|Author(s)||Caroline H. Vickers, Christopher Lindfelt, Teresa Dodd-Butera|
|Title||Repetition in the health history segment of Spanish language clinical consultations: a conversation analysis|
|Tag(s)||EMCA, Medical, Spanish, Medical history taking, Repetitions, Medical EMCA|
Background: Patient history-taking sequences may be repeated across medical speech events with different healthcare providers and subsequently co-constructed differently, which can lead to disparate patient history information with implications for patient care outcomes. Encounters that include language discordance between patients with limited English language proficiency and healthcare workers can also impact patient outcomes.
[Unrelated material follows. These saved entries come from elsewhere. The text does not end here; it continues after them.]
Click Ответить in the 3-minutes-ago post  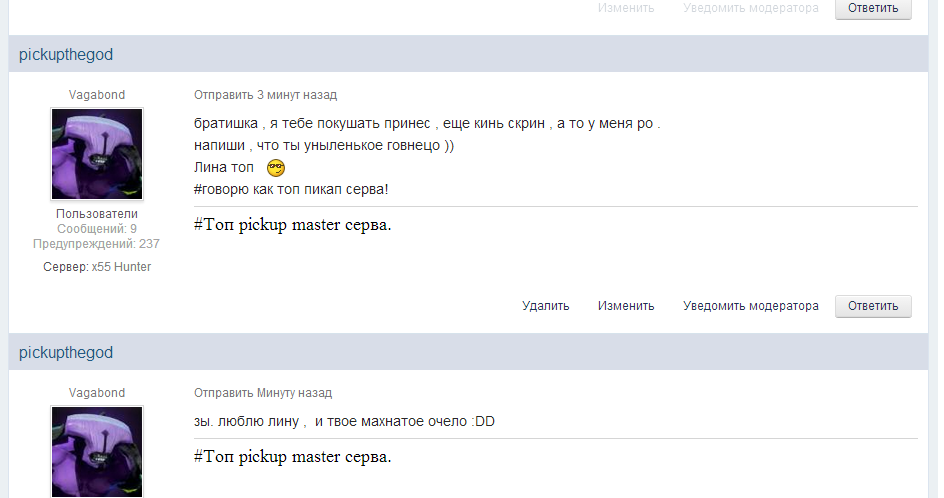873,306
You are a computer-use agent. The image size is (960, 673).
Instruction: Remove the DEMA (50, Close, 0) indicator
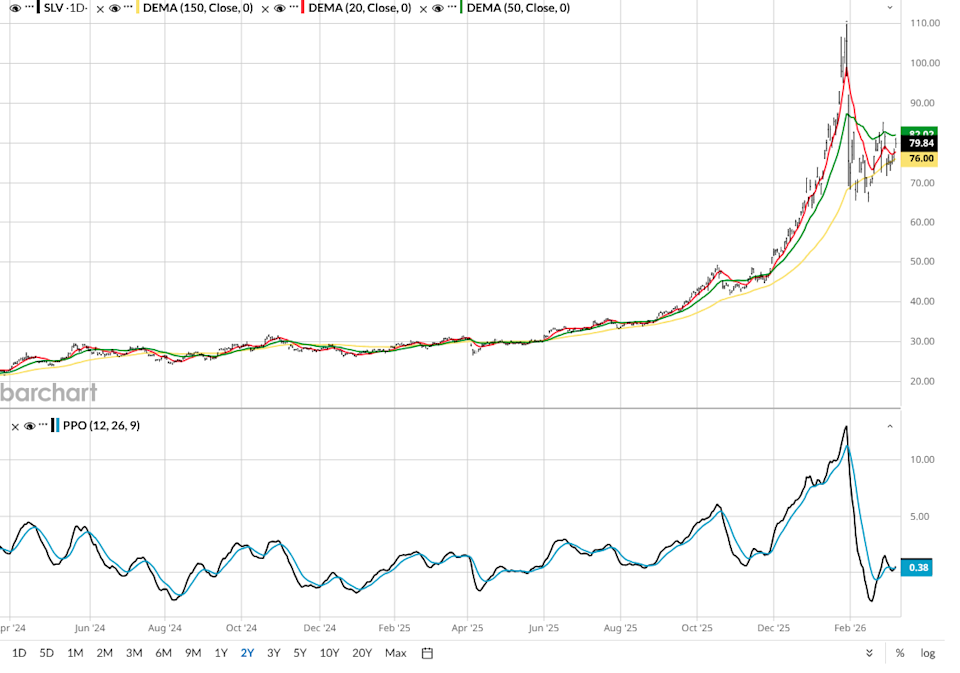[x=424, y=8]
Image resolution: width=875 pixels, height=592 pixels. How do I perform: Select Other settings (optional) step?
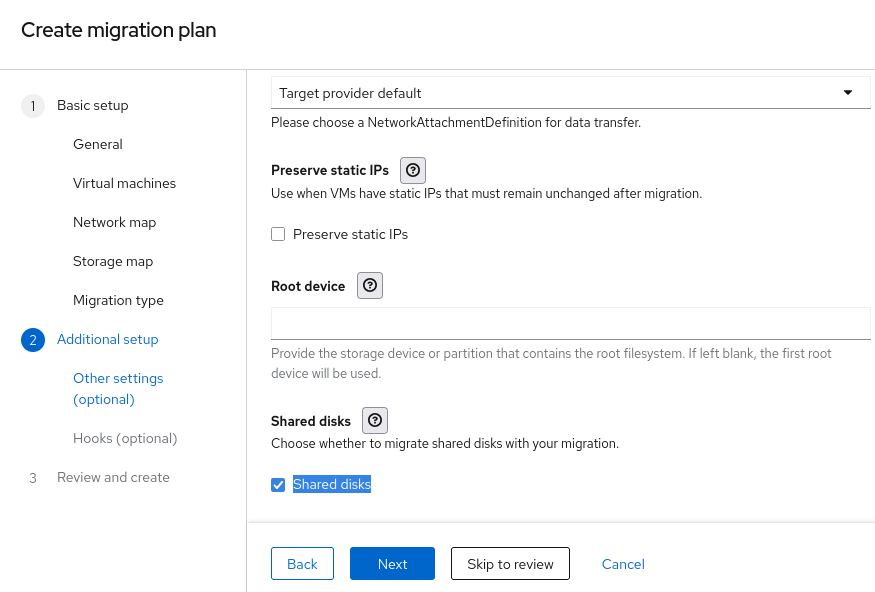(118, 389)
Objectives: We examined the repetition of patient history-taking sequences in consultations in which healthcare providers used Spanish as a first and second language with monolingual Spanish-speaking patients. The aim was to understand how repetition affects patient care processes and outcomes.
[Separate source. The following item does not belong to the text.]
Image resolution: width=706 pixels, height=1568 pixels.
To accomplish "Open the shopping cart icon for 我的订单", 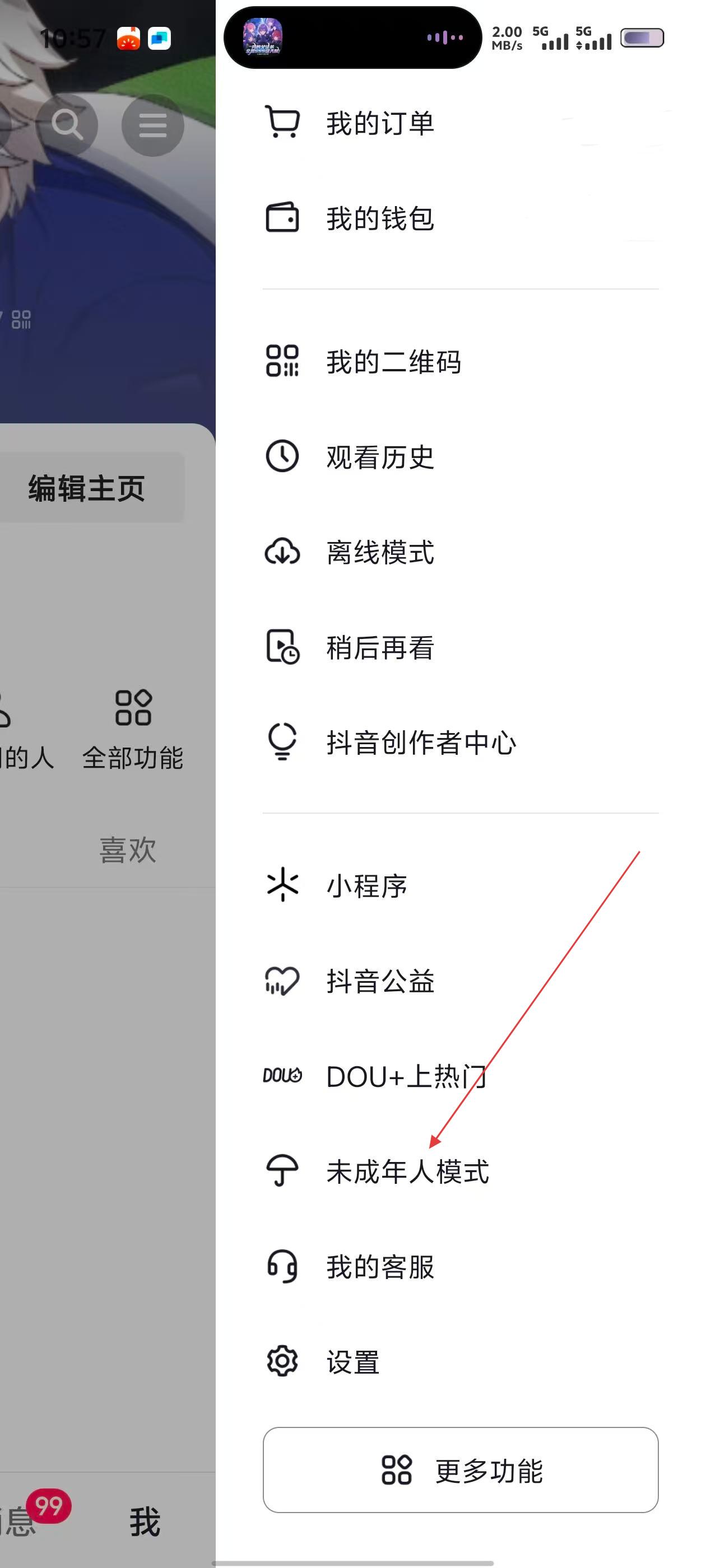I will 282,122.
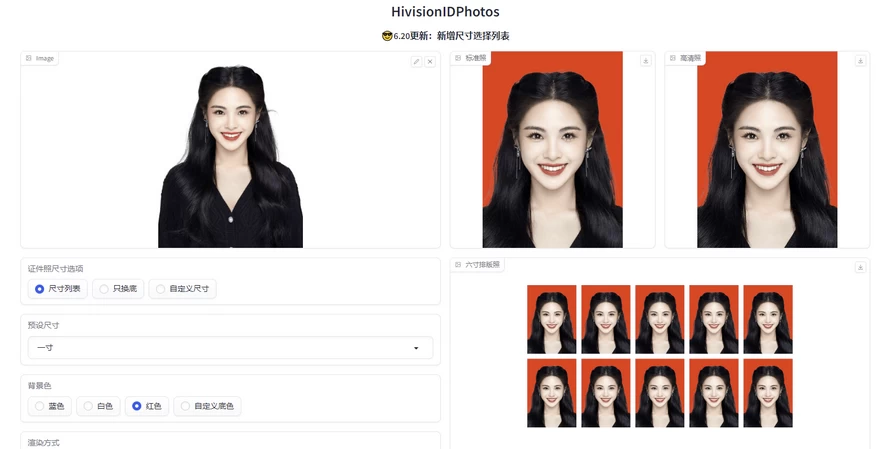The image size is (889, 449).
Task: Select 白色 white background color
Action: click(88, 406)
Methods: Conversation analysis was used. The target population was bilingual healthcare providers and monolingual Spanish-speaking patients. The accessible population was composed of healthcare providers and patients from an urban, low-income, community health clinic in Southern California. In three exemplar cases from among 50 that were studied, instances of repetition in the history-taking segment of clinical consultations were located. We identified which aspects of patient reports were repeated across intake nurse–patient consultations and nurse practitioner–patient consultations, as well as how patient reports were differently co-constructed across these events.
Results: Information elicited during the intake nurse–patient history event may be elicited again when a nurse practitioner repeats the elicitation of particular aspects of the patient’s complaints and health history. Repetition of patient history information was co-constructed differently by different healthcare providers, sometimes led to seamless teamwork, and sometimes led to time wasting. Healthcare provider second language use of Spanish did not substantially impact how patient history information was co-constructed.
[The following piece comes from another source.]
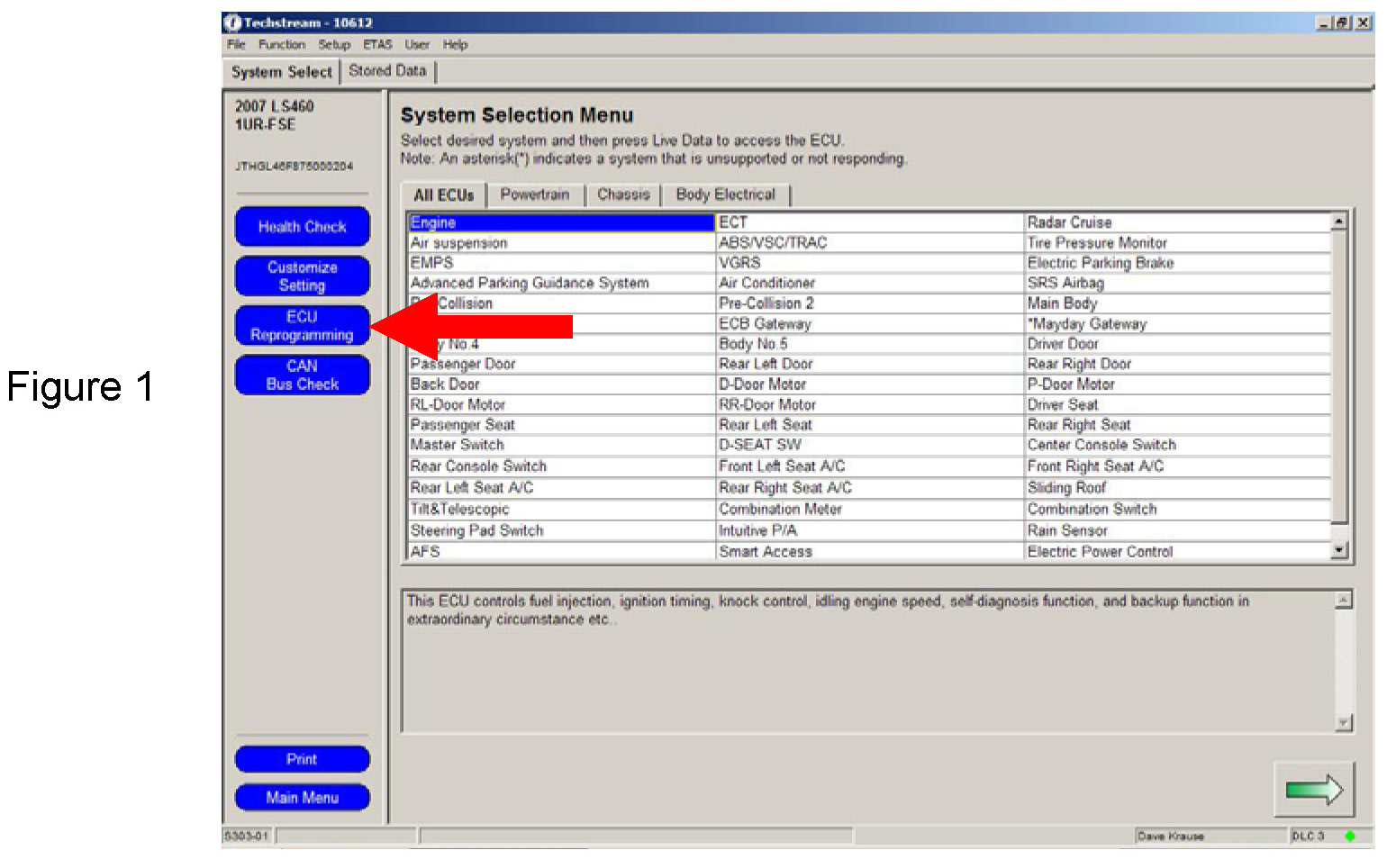Click the green next arrow icon
This screenshot has width=1387, height=868.
(x=1314, y=790)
Discussion: This analysis sheds light on the effects of repetition across medical events and assessed the effects of repetition on communication among members of a healthcare team and patient care outcomes. It also informs how medical provider second language use may affect how information is conveyed. Our study has implications for understandings of medical consultations that involve nurse triage prior to consultation time in multilingual settings.